(Directors:
Alexandre Bustillo and Julien Maury. Screenwriter: Seth M. Sherwood, his script
based on characters created by Kim Henkel and Tobe Hooper.)
Review
LEATHERFACE, a prequel to THE TEXAS CHAIN SAW MASSACRE (1974) and TEXAS CHAINSAW 3D (2013), opens in 1955 on the Sawyer farm (established in 1845, according to its arched gateway). The murderous family chooses the wrong victim when they lure a young woman (Betty Hartman) onto their farm and kill her. Her date, Ted Hardesty (future father of Sally and Franklin Hardesty, siblings seen in the 1974 film), calls the cops who immediately respond. Not only are the Sawyers known to the police as probable killers (something the cops can’t prove), but Betty is Sheriff Hal Hartman’s adolescent daughter.
Hal Hartman (Stephen Dorff, BLADE, 1998) and his fellow law enforcement brethren find Betty’s body but can’t prove the Sawyers killed her. Raging and grieving, Hal declares Sawyer matriarch Verna to be an unfit mother and takes her tween son (Jedidiah, “Jed”) into “protective custody.”

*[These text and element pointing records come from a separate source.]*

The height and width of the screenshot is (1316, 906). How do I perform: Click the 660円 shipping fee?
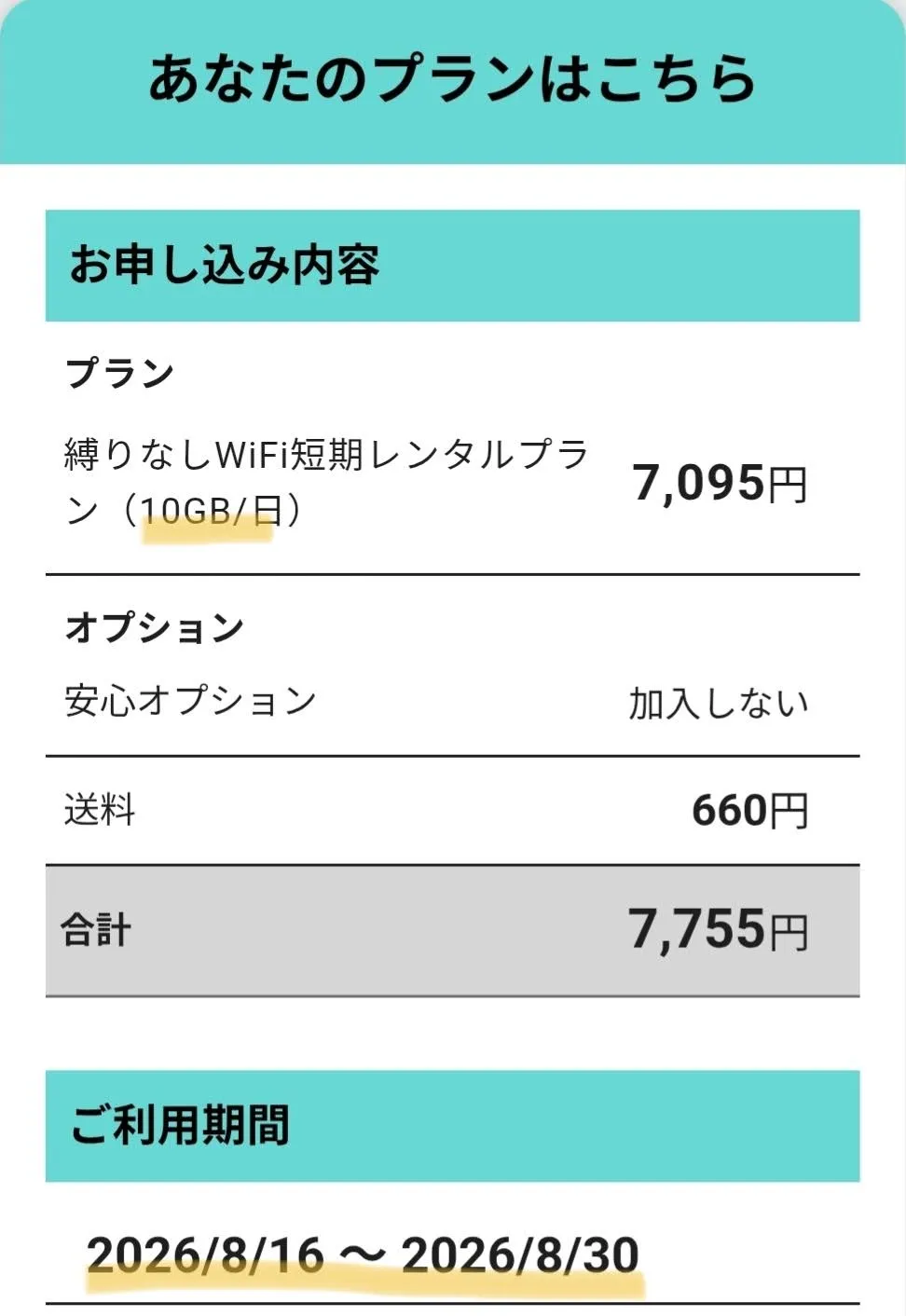pyautogui.click(x=749, y=810)
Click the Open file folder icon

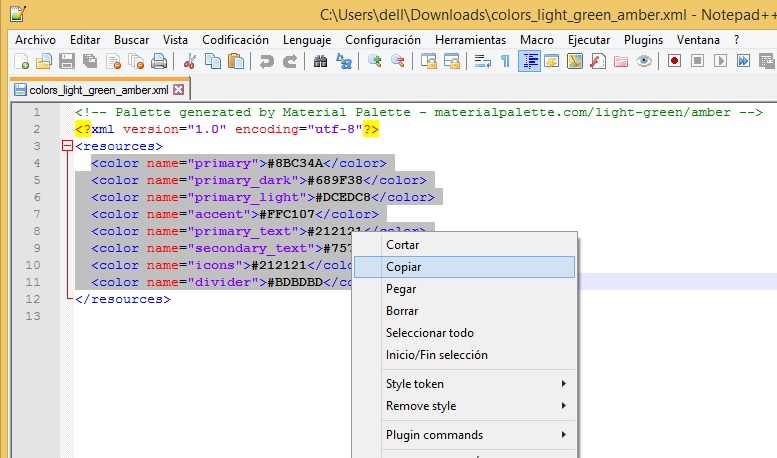click(44, 61)
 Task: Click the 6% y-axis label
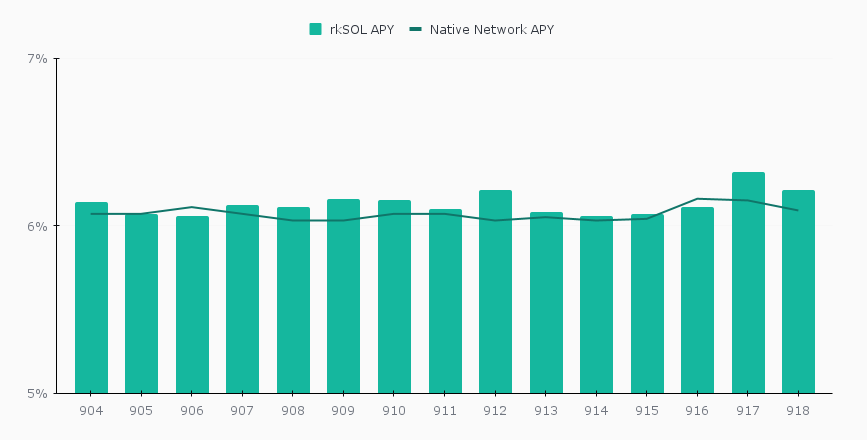click(x=36, y=226)
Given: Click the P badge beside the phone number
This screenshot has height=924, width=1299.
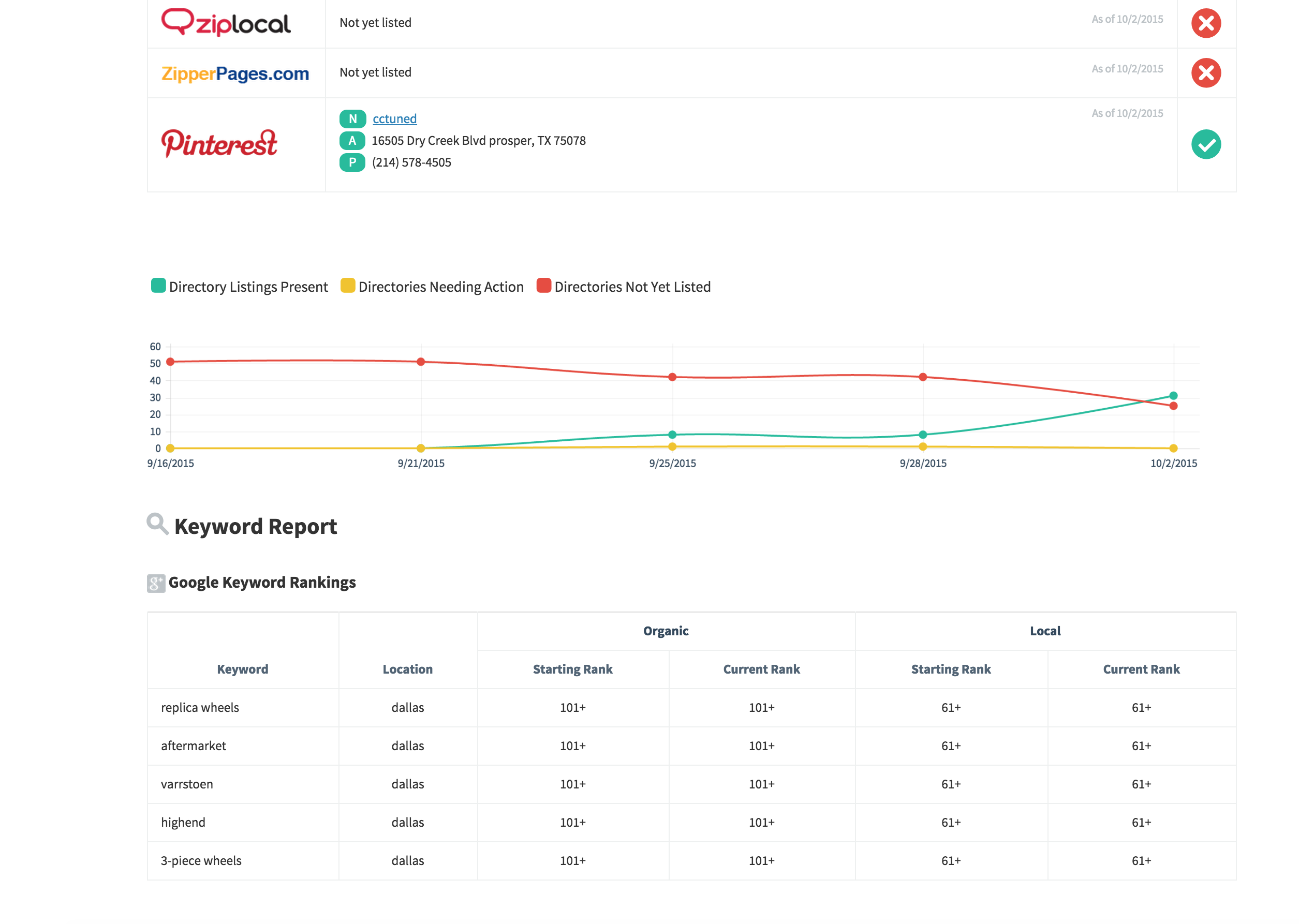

A decade later, Jed, renamed “Bud” by the authorities for his protection, is a ward of the ECT-brutal Gorman House Youth Reformatory. Jed is a hulking simpleton, whose only ward friends are Jackson (Sam Strike), a good-hearted and emotional young man, and Elizabeth “Lizzy” White, a pretty, sympathetic nurse.

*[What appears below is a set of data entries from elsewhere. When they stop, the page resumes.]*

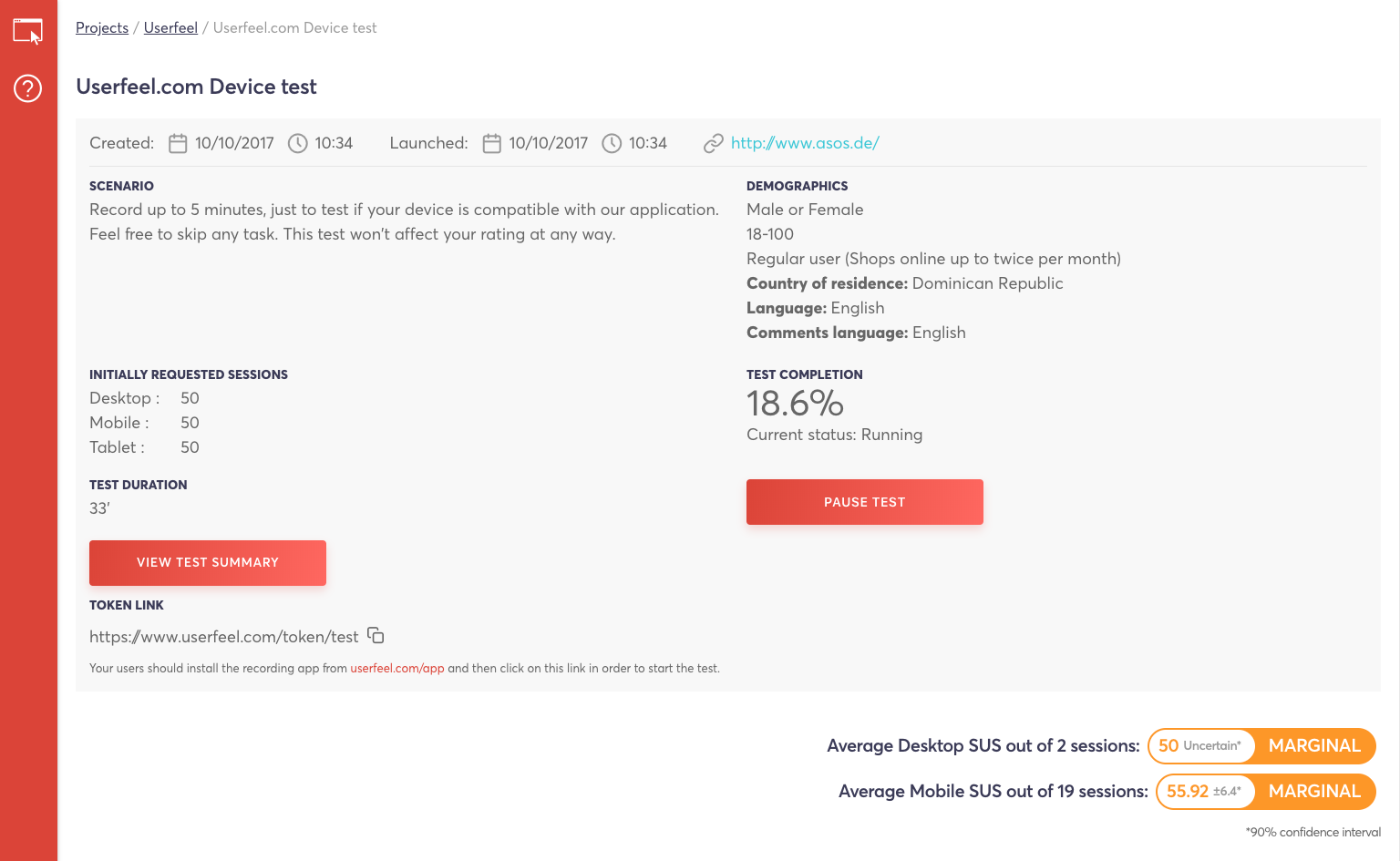Viewport: 1400px width, 861px height.
Task: Click the Created time clock icon
Action: [298, 144]
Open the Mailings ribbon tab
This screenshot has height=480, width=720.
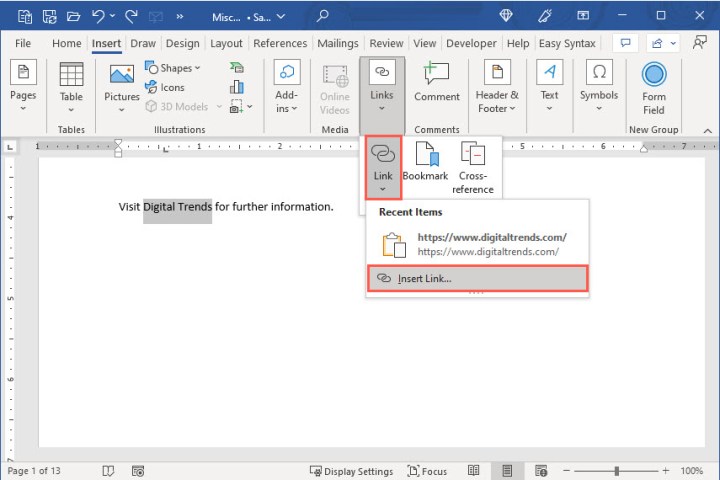(337, 44)
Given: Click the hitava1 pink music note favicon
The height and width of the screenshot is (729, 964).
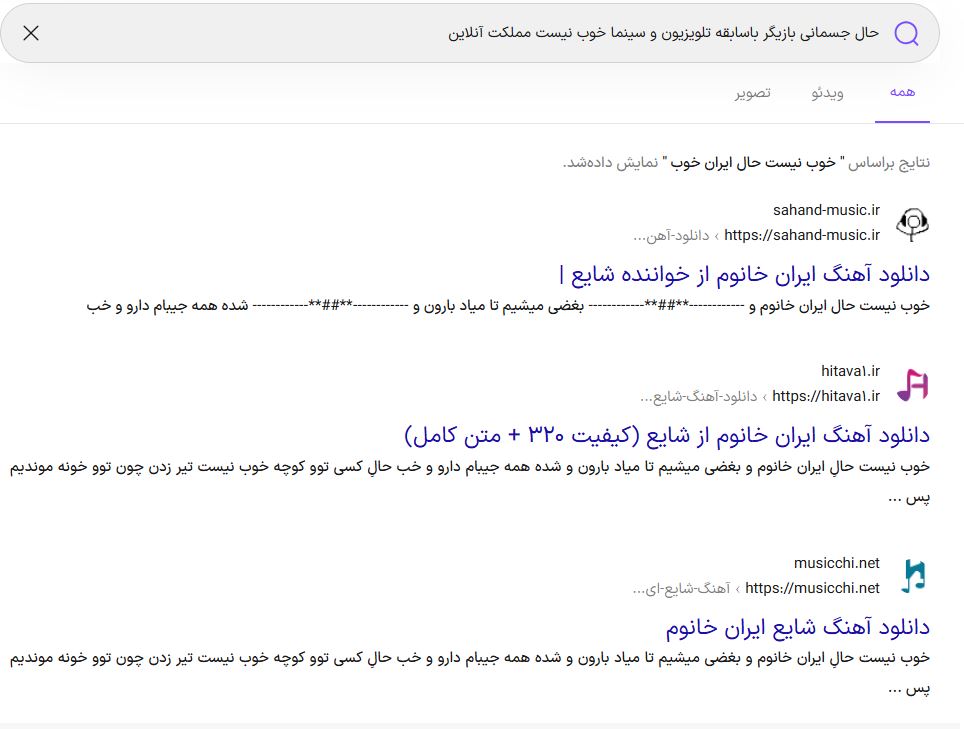Looking at the screenshot, I should coord(912,385).
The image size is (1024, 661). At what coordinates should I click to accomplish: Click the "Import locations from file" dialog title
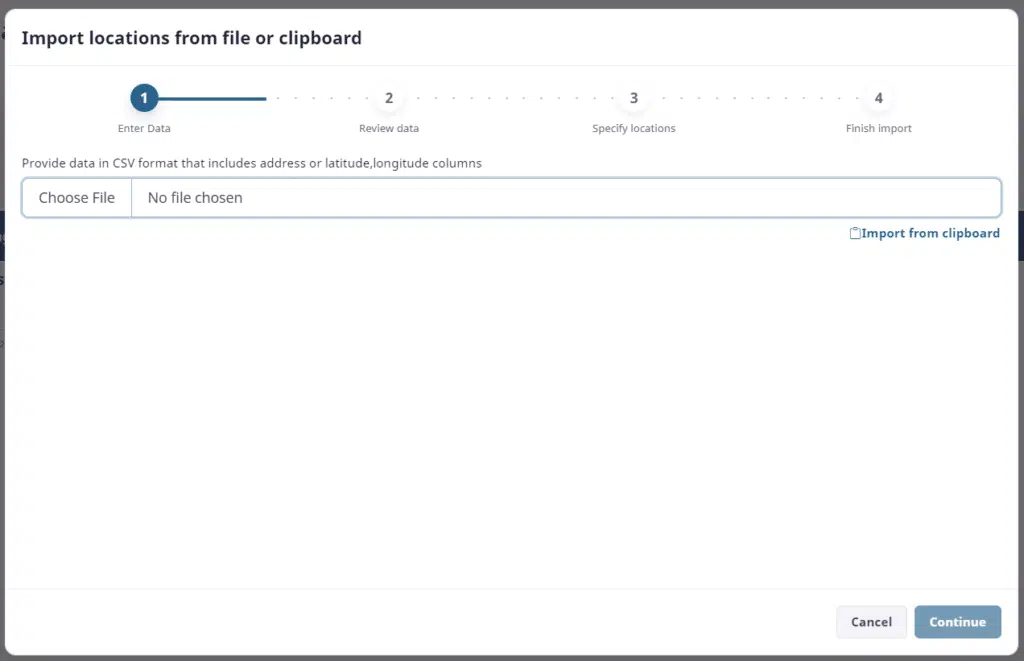tap(191, 38)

Verna Sawyer─newly surnamed Carson through marriage─shows up with her lawyer (Farnsworth) and demands to see Jed. When Dr. Lang (Christopher Adamson, RAZOR BLADE SMILE, 1998) refuses, citing Jed’s safety, Verna tries to free Jed, who escapes without her. A violent, occasionally gory series of events follows, including a wild road trip for young Jed and his fellow escapees (psychopathic Ike and pyromaniac Clarice, who’ve kidnapped Jackson and Elizabeth) while the cops, led by tough-as-nails Sheriff Hartman, pursue them.

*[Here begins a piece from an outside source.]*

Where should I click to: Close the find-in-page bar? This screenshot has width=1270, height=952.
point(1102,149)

The underrated LEATHERFACE is tonally and continuity-true to the events of TEXAS (1974) and TEXAS 3D (2013), from its grimy, sepia-edged cinematography (the work of Antoine Sanier) to its soundtrack, to the Sawyer house, a faithful copy of their home from the original film (credit production designer Alain Bainée). Seth M. Sherwood’s screenplay and Sébastien de Sainte Croix and Josh Ethier’s editing strike a deft, Terence Malick-esque balance between TEXAS’s underlying horrors and the relative, initial innocence of its traumatized characters─this is a bit of departure for a TEXAS flick, as the rest of the films are more about traditional-horror thrills and kills. Not that LEATHERFACE completely ignores or de-legitimizes the remaining five TEXAS films─it doesn’t, and acknowledges them, e.g., by making Jed’s family surname “Sawyer,” a detail that originally appeared in THE TEXAS CHAINSAW MASSACRE 2 (1986).
Its cast is equally standout. Among them: Lili Taylor (THE ADDICTION, 1995), who played Verna Sawyer/Carson with memorable, maternal intensity; Sam Strike (CHERNOBYL, 2019), who played Jed’s good-hearted, heroic fellow inmate with convincing sincerity, anger, and doubt.
While its story is not groundbreaking, LEATHERFACE’s eschewing of non-stop terror and gore for occasionally bloody drama and character-exploration is a frame-busting flick in a series that too often has fallen into familiar-with-little-variation trappings─it’s worth seeing if you’re watching it for good acting, miasmic mood, downward-spiraling characters, and identity-themed drama.